Investors representing trillions of dollars from the US and Europe met on June 21-22 at Renaissance Capital’s annual investor forum with Russian blue-chip companies and representatives from holdings on the Kremlin’s privatisation programme.
Portfolio managers from US fund giants T.Rowe Price, Invesco and Tiaa-Cref, a Teachers pension fund with a whopping $870bn in assets, were to attend, RenCap insiders told bne IntelliNews. UK, Swiss, German and Scandinavian hedge funds were in town for the two-day jamboree with trips to Russia’s regions, include Charlemagne, Deutsche Bank’s DWS unit, Pictet, East Capital, Nordea, Robur, Henderson, Britannia, UBP and Danske.
The cast of international investors met with state energy behemoth Gazprom and lending giant Sberbank, plus other companies that are on the block for privatisation this year, including Bashneft, Alrosa and VTB. A large number of blue chips, including Lukoil, Magnit, Mail.ru, Evraz, Dixy, MTS, O’Key, Rusagro, Sistema, Tinkoff, Lenta and Globaltrans, also met with investors in a series of one-on-one meetings.
Portfolio investors said they skipped President Vladimir Putin’s St Petersburg International Economic Forum (Spief) the previous week to focus on attending RenCap’s investor forum. Indeed, the only flight into St Petersburg from London before Spief was more than half empty.
“I skipped the forum at St Petersburg last week to focus on the RenCap forum,” a London-based fund manager told bne IntelliNews. “Putin’s Davos has become something of a boring echo chamber and, at least, we can sit down with the companies at the RenCap event in Moscow, without all the noise and fuss generated in St Petersburg.”
Daria Khilenkova, a spokeswoman for RenCap in Moscow, declined to comment on the event, the investors or the companies involved.
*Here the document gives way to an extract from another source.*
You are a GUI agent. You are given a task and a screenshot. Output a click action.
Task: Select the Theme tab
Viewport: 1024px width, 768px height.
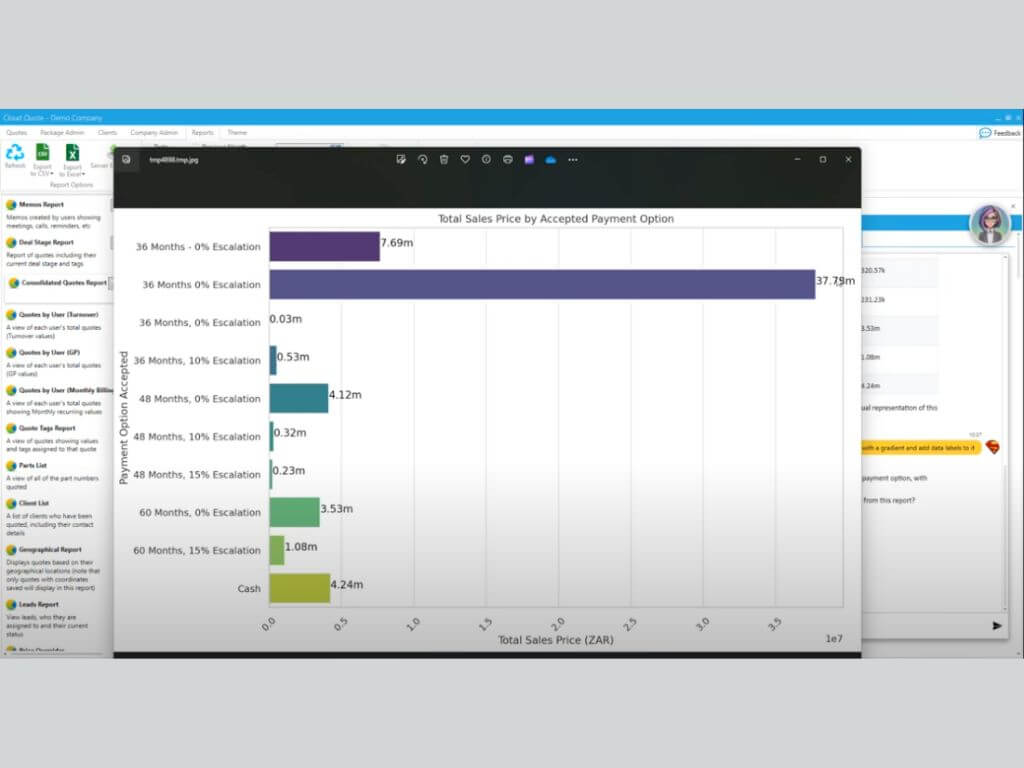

RenCap certainly pulled out all the stops. The investment bank took out an ad on the whole of page three of the daily Vedomosti financial newspaper on June 20, flagging up its 20-year anniversary in Russia and its claim of “100% success”. And investors were entertained on June 20 at Arkady Novikov’s upmarket Aist restaurant in central Moscow and headed the following night to Strelka, a bar and restaurant in the trendy Red October hipster mecca overlooking the Moscow.
Back in favour
The forum comes as Russian securities and the ruble have surged in recent months, as commodities rebound amid some signs of improving relations between the Kremlin and the West.
Russian assets are slowly returning to favour as the prospect of sanctions being at least partially lifted gathers momentum and the economic slowdown passes bottom. Despite the lingering problems, Russian assets are so cheap that some investors think now is the right time to get back into the market.
The change is most notable in the bond market, even after the state’s recent botched attempt to woo foreign investors into its first Eurobond issue for years. European and US investors steered clear of that controversial Kremlin Eurobond sale because of US State Department pressure and the underwriters’ failure to arrange international clearing in time for the $1.75bn placement of 10-year notes, which were largely bought by domestic investors and some investors in Asia, according to reports
Russia’s dollar-denominated RTS Index was up 20% in the year to date as of June 17, making it one of the best performing markets in the world. The ruble-denominated MICEX Index is up 7%.
Sergio Trigo Paz, head of emerging market debt at BlackRock, the world’s biggest fund manager, told reporters in London earlier in June that he expects “heavy inflows” into emerging markets over the coming year.
But not all is going RenCap’s way. Once Russia’s foremost local investment bank until the emergence of state-controlled VTB and Sberbank, RenCap is still reeling from the sudden departure of its chief executive Igor Vayn in May after three and a half years in the role. Anthony Simone, CEO of the RenCap subsidiaries in London and New York, has been appointed as acting CEO while a special committee forms interally to headhunt for Vayn’s replacement.
“I think he checked out of the rat race,” says one ex-RenCap banker who knows Vayn. “Also, the heat over Onexim must have also have been a cloud on the horizon for him.”
That is a reference to the raid by Federal Security Service operatives on RenCap’s Moscow offices in April, seen as part of an attack on billionaire Mikhail Prokhorov, who has fallen foul of the Kremlin, and his Onexim Group of companies.
A source close to one of Onexim’s structures tells bne IntelliNews that the group believes the searches were authorised by President Vladimir Putin himself after Prokhorov’s media holding RBC reported on the business dealings of his daughter Ekaterina and her husband Kirill Shamalov. “You can imagine the reporting on such a sensitive issue for the president must have gone down like a lead balloon in the Kremlin,” says the source. “It stirred the hornet’s nest.”